It’s a BookTok World
We have a table in the front of the bookstore with a display of books and a poster that says “#BookTok.” As some of you may already know, the book part of the popular social media app TikTok has become huge, and “book influencers” who recommend a book on BookTok can send a book’s sales soaring.

I read in Publishers Weekly magazine this week about one of these books, It Ends with Us by Colleen Hoover. The book was published in August, 2016, and did fairly well. In its first month, it sold 21,000 copies, but then faded out. Until November of 2020, when it began to be talked about on BookTok. The book then made a huge comeback, and sales are now in the range of about 17,000 copies per week.

I can see this happening at our Barnes & Noble, where we’ll put out a big pile of the book and it will be gone in mere days. BookTok followers, who are mainly teen and young women, are reading these books in droves. And I’m in favor of anything that popularizes reading!


Another author who is popular on BookTok is our own dear Philadelphia-area author Madeline Miller. I’ve been reading Madeline’s books since before they were published! I had an early copy of her first book, Song of Achilles, which came out in 2011. I loved it, and taught it in my Hot Off the Press class.
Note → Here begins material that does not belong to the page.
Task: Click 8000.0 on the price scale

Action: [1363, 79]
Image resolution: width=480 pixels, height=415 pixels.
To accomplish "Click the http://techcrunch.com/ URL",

Song of Achilles is now the #1 fiction seller at B&N, and it too flies off the BookTok table at astounding speed, along with her second book, Circe, which is also wonderful. Kudos to you, Madeline, for this well-deserved success!

Recently I read another BookTok book, an LGBTQ+ Rom-Com called One Last Stop by Casey McQuiston. McQuiston is also very popular on BookTok for this and an earlier book of theirs, Red, White & Royal Blue. I don’t usually read the Rom-Com genre, but I wanted to see what all the fuss was about, as it were, plus why not pick a book that isn’t totally gut wrenching once in a while? 😊 (Just a note: another table we have up front in the bookstore, which contains the sort of Rom-Coms people typically call “beach reads,” also has books flying off of it, particularly books by Emily Henry.)
One Last Stop has an interesting plot. August, the protagonist, moves to NYC, finds some interesting roommates in a run-down but funky apartment, and then meets a girl on the subway. August falls fast for Jane, but then discovers some odd things about her, like why is Jane always on August’s subway car, whenever she gets on at whatever time? Turns out Jane is displaced in time, and she’s really from the 70s. This allows for some interesting cultural comparisons about music, food, politics, cities and more. And August and her roomies then take on this time-space continuum challenge – can they get Jane back to her time? It’s fun to see what happens!
If you’re on social media, check out BookTok for some fun book recommendations!